The current trend in designing smaller and more densely packaged RF/microwave circuits is supported by smaller passive components, semiconductor devices, and even microelectrical-mechanical-systems (MEMS) components like switches, which are being supplied in die form or in extremely small SMT packages. In many cases, component or device suppliers may integrate a sample of a device under test (DUT) onto a high-frequency printed-circuit board (PCB) with coaxial launchers for connection to a VNA.
This is a tremendous convenience in terms of characterizing the product to obtain S-parameters for circuit design purposes, assuming that the sample circuit is well designed and incorporates coaxial connectors that are compatible with an owner’s VNA.
Many of these same manufacturers of miniature components and devices back their products with technical support departments, providing technical support to customers in the form of their own test fixtures for characterizing their products on an RF/microwave VNA. Such test fixtures may be constructed for use with a particular package type, with interconnections to the PCB circuitry and launching connectors that match the lead configuration for a particular product.

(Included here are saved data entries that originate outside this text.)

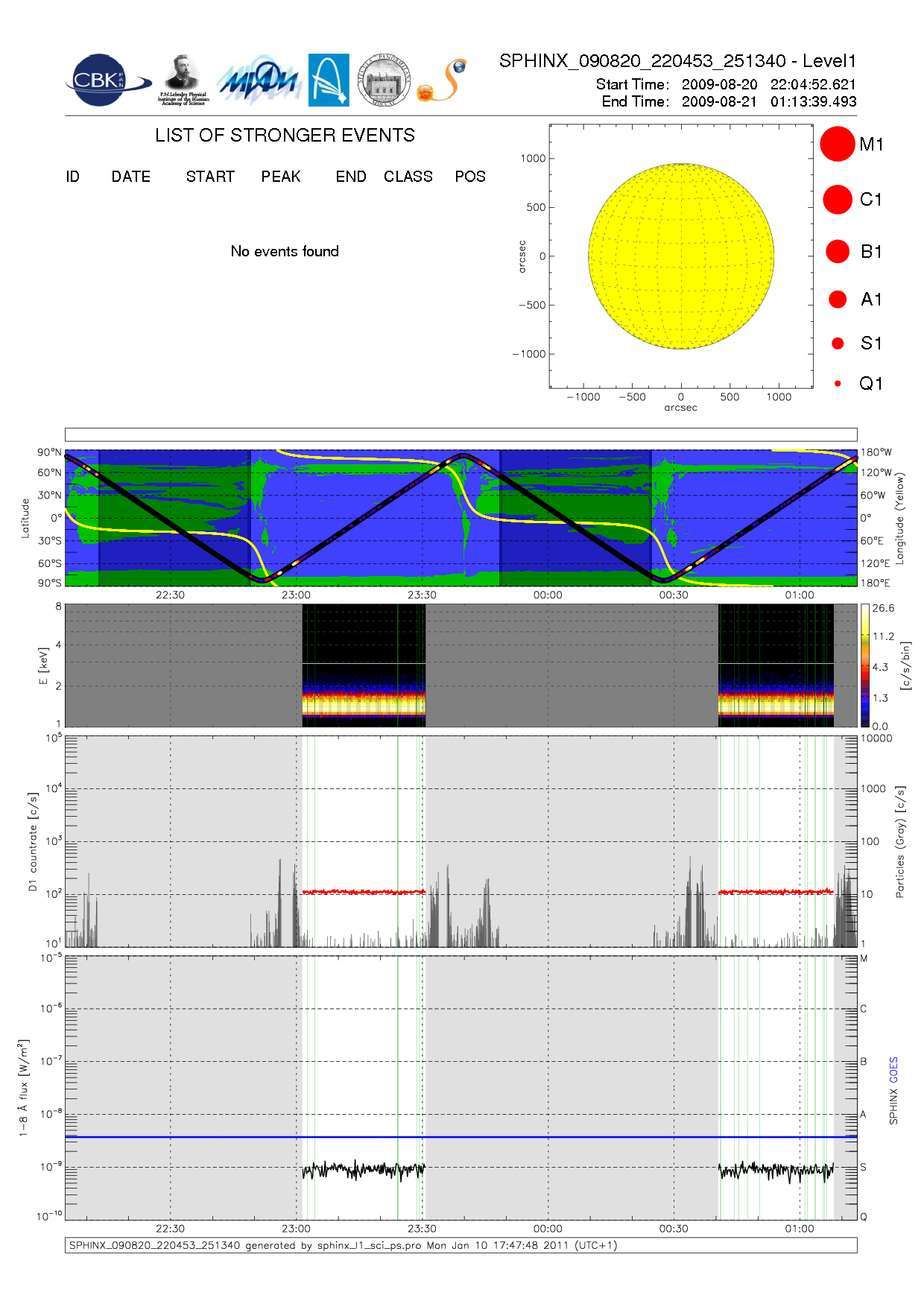Click the A1 red circle in legend
The width and height of the screenshot is (924, 1307).
pos(837,300)
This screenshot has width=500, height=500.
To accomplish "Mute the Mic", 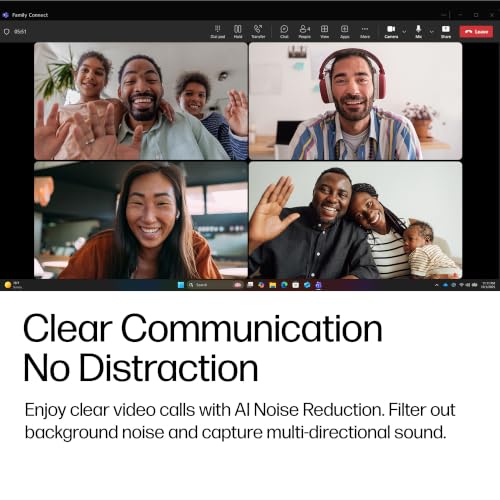I will (x=418, y=32).
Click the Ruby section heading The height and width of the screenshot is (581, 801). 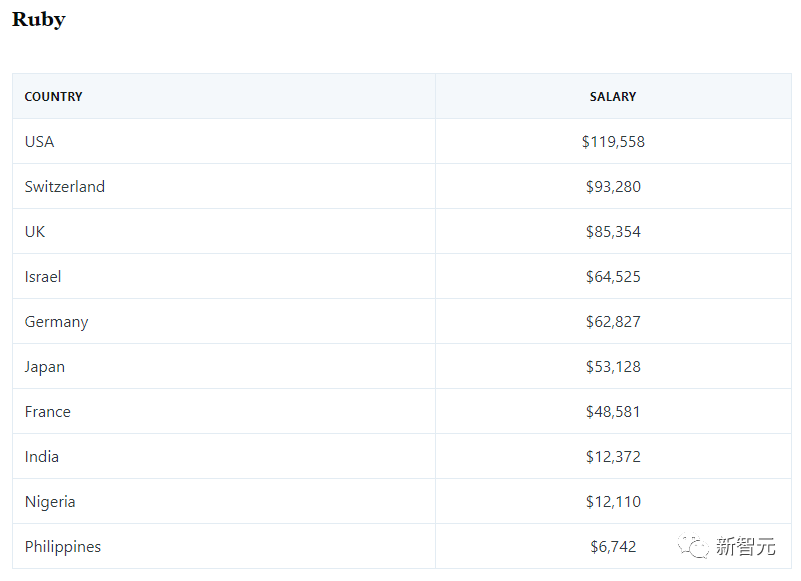(39, 19)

If such a test fixture is used for other devices or components from the same manufacturer and in the same package, steps should first be taken to make sure the lead configurations of the packaged part are compatible before testing. In addition, even when testing a considerable number of the same product in the same package, repeatability will depend on proper handling of the manufacturer-supplied test fixture and its launching connectors.
Many manufacturers of test equipment (especially VNA suppliers) and measurement accessories offer a type of VNA test fixture known as a “universal test fixture.” This implies that is can be used for testing any number of different components and devices—such as those in pin-mounted packages and those in SMA housings—and that it includes bias lines along with signal input/output (I/O) interconnections for testing active devices and integrated circuits (ICs). Such general-purpose test fixtures typically provide provisions for working with different types of transmission-line circuits on PCB circuit materials with different thicknesses, using mechanical approaches (such as spring-loaded force) to secure a DUT in place.
Some manufacturers of specialized VNA test fixtures, as well as test-equipment manufacturers, even provide “do-it-yourself” test fixtures that allow a user to assemble a configuration that may provide an optimum fit for a particular package. That being said, such test fixtures are typically geared for lower-volume testing and may lack the repeatability required for higher-volume production testing.
VNA test fixtures come in many forms and for many purposes. Some, for example, are designed specifically for high-power testing of large-signal transistors and some for characterizing high-power pulsed components for radar systems. In all cases, a VNA test fixture that is best doing its job is electrically “invisible” within the test system and serves only to interconnect the DUT in the most effective way possible to the VNA’s test ports. Careful consideration should be given to the role of the test fixture in the test system, especially where higher accuracy and repeatability are required.
As noted in a previous blog, high-frequency connectors become more minute with increasing frequencies and more subject to damage, and thus must be treated with care to maintain acceptable and repeatable levels of electrical performance. This is true in general for all VNA test fixtures—especially those being connected and reconnected to a VNA’s test ports, as in production testing.